RECORDED DATA section start
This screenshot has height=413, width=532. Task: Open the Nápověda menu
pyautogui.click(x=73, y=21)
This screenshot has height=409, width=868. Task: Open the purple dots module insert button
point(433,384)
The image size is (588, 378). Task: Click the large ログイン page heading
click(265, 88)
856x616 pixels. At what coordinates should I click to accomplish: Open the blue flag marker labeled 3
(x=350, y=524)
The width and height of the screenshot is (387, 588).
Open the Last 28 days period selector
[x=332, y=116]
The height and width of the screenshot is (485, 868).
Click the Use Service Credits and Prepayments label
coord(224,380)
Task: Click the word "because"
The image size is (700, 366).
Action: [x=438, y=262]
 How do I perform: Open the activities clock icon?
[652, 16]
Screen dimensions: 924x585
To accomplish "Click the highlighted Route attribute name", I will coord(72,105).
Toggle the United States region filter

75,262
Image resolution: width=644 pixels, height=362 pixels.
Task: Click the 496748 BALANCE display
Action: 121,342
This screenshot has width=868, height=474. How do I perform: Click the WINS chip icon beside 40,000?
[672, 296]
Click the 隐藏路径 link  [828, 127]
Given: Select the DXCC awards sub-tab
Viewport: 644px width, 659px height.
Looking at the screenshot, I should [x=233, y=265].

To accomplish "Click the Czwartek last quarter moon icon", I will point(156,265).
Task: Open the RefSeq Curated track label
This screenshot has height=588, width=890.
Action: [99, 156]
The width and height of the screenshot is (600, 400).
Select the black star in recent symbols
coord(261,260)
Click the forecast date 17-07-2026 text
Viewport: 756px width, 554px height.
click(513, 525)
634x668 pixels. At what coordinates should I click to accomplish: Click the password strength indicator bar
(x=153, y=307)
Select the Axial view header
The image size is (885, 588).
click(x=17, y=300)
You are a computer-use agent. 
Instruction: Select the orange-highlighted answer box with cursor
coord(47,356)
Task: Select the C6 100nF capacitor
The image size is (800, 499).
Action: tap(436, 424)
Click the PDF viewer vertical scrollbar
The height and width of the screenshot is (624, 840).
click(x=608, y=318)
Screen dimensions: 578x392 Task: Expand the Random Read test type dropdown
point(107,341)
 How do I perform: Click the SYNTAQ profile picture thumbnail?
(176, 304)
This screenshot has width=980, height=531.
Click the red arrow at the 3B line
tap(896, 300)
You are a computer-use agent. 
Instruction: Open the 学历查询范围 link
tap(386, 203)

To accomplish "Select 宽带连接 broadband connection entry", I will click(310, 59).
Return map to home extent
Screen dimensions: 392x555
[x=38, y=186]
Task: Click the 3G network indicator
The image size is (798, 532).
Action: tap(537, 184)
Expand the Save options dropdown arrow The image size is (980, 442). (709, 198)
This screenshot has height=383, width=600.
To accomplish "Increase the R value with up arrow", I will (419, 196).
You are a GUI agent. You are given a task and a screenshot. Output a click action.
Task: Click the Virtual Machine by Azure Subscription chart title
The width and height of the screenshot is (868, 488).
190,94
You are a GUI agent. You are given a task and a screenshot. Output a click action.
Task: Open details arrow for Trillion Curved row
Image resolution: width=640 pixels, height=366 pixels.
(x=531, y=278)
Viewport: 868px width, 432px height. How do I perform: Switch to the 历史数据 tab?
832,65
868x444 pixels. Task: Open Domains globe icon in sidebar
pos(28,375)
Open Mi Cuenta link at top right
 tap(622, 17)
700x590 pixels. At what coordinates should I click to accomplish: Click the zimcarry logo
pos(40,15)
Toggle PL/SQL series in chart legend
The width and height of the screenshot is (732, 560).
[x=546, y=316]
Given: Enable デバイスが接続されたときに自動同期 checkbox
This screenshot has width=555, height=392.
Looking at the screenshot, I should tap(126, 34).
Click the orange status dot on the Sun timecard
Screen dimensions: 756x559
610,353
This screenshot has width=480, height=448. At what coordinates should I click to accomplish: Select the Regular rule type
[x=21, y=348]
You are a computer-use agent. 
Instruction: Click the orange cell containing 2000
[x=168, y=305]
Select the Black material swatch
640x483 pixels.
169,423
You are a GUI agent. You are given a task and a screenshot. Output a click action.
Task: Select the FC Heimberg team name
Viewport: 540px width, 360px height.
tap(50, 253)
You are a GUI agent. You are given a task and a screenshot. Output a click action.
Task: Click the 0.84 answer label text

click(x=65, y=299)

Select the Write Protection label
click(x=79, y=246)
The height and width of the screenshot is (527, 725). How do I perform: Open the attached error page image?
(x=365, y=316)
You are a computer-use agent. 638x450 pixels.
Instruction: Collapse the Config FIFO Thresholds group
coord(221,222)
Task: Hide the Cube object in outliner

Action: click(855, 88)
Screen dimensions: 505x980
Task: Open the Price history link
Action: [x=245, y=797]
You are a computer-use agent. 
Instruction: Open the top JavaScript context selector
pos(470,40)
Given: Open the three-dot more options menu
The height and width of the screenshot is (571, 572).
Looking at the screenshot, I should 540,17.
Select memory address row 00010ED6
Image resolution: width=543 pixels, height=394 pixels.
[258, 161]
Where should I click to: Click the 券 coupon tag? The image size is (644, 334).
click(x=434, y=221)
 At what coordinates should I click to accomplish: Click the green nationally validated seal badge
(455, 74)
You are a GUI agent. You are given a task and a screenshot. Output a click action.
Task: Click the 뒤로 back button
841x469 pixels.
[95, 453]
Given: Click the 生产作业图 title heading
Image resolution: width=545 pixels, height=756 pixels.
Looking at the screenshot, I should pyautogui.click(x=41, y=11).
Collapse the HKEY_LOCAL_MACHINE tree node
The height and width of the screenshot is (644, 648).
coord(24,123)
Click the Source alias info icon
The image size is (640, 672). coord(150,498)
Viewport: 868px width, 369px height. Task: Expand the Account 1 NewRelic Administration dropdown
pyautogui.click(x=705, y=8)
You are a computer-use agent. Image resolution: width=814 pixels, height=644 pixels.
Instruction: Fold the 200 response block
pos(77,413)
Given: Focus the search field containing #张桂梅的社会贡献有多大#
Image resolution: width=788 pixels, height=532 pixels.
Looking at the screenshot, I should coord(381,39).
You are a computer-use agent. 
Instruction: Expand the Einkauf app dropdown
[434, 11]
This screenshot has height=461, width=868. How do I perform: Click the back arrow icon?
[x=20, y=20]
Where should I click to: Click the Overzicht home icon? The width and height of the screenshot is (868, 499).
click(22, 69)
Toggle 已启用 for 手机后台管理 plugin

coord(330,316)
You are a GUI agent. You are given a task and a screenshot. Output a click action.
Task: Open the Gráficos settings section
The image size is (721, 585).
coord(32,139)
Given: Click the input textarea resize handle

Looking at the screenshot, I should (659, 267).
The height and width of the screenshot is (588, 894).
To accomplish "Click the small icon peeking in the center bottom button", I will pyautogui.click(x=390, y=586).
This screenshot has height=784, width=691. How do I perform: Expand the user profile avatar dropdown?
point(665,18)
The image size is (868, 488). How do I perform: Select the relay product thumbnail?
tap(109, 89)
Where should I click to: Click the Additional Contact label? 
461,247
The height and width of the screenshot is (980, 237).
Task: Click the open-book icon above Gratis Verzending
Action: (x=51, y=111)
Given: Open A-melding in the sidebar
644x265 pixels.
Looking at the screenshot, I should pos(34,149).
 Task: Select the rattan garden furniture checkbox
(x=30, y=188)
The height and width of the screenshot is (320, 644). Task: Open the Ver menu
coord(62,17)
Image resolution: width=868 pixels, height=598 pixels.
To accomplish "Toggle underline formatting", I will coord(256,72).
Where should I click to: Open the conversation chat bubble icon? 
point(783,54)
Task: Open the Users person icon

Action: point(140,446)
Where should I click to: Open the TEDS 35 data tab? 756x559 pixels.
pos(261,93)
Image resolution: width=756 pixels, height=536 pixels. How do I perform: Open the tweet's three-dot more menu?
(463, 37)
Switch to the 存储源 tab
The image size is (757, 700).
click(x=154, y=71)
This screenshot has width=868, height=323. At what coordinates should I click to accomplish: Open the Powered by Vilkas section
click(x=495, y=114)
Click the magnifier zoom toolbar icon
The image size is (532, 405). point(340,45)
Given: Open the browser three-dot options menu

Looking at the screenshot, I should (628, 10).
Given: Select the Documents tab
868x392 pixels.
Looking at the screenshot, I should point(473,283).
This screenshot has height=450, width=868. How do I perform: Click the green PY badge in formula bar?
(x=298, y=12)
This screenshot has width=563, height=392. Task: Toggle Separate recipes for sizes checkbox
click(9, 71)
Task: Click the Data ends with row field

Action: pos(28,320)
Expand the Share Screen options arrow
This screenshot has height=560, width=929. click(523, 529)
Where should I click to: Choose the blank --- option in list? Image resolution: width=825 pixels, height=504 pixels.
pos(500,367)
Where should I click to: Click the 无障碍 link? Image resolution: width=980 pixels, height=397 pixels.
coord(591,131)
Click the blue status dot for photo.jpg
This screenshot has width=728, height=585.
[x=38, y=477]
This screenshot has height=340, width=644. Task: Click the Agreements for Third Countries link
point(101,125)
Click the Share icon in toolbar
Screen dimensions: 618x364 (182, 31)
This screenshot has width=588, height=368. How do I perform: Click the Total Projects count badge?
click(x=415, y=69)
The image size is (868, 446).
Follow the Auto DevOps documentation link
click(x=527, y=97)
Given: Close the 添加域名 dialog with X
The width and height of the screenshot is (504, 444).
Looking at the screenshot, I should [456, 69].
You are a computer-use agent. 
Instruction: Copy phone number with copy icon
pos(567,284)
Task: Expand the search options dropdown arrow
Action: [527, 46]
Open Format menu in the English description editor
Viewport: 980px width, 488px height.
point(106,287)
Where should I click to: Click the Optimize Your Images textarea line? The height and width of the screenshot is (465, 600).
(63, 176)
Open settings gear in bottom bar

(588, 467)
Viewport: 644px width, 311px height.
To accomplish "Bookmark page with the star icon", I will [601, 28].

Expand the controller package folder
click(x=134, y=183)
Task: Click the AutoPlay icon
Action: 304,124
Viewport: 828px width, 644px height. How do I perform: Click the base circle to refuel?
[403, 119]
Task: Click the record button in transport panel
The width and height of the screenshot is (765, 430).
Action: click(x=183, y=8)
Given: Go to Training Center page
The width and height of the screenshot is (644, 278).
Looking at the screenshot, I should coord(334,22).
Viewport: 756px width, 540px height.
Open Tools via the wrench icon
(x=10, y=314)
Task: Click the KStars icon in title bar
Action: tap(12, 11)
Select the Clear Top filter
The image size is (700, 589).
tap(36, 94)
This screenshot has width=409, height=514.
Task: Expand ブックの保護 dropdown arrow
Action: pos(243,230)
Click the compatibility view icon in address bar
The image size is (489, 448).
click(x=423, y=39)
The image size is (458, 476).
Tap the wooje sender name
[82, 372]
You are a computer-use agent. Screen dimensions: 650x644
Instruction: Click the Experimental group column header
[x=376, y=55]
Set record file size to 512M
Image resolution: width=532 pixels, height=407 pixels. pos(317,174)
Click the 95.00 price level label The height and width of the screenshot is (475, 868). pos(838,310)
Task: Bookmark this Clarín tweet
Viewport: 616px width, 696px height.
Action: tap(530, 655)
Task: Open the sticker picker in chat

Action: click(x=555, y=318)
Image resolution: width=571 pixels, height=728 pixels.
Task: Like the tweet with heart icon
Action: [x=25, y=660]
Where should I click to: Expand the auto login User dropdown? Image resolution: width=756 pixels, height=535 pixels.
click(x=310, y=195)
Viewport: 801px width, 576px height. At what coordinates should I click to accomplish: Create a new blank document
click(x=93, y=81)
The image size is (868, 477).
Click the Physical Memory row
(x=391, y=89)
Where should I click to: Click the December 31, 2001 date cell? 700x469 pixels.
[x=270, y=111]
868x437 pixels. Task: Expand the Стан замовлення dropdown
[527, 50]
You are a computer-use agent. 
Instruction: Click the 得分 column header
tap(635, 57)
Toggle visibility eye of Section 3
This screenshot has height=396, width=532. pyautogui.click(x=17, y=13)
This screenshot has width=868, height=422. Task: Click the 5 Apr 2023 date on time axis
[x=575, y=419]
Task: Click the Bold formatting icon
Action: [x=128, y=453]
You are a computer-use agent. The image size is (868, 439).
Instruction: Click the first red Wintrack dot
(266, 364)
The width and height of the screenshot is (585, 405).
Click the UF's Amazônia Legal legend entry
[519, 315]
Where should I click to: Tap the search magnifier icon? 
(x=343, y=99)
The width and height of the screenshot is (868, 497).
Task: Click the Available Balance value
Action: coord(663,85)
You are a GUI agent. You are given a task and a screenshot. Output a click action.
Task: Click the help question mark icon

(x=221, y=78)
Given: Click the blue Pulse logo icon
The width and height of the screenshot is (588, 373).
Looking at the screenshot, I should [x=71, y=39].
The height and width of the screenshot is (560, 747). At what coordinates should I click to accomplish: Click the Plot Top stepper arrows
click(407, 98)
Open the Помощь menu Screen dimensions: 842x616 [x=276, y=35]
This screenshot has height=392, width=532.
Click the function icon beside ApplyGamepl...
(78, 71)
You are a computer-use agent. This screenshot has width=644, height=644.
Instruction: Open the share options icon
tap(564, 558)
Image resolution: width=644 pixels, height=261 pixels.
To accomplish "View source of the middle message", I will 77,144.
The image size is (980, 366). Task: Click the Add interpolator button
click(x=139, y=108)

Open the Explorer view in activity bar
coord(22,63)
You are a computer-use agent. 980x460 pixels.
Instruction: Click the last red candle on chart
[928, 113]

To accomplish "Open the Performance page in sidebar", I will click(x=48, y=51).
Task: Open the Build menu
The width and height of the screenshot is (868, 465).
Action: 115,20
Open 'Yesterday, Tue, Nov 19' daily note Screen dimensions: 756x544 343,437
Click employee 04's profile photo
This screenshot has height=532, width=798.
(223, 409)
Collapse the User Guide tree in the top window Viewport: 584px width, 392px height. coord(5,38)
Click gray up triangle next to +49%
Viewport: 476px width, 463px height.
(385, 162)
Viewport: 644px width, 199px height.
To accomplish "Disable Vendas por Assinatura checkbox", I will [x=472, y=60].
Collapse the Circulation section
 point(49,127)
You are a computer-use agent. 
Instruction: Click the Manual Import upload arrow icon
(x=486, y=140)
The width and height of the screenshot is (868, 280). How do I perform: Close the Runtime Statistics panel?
RECORDED DATA section end
**REQUIRED WORK:** Copy each line of the preceding data that contains the string "Close".

**ANSWER BOX:**
Given: Close the 添加域名 dialog with X
The width and height of the screenshot is (868, 280). How do I perform: Close the Runtime Statistics panel?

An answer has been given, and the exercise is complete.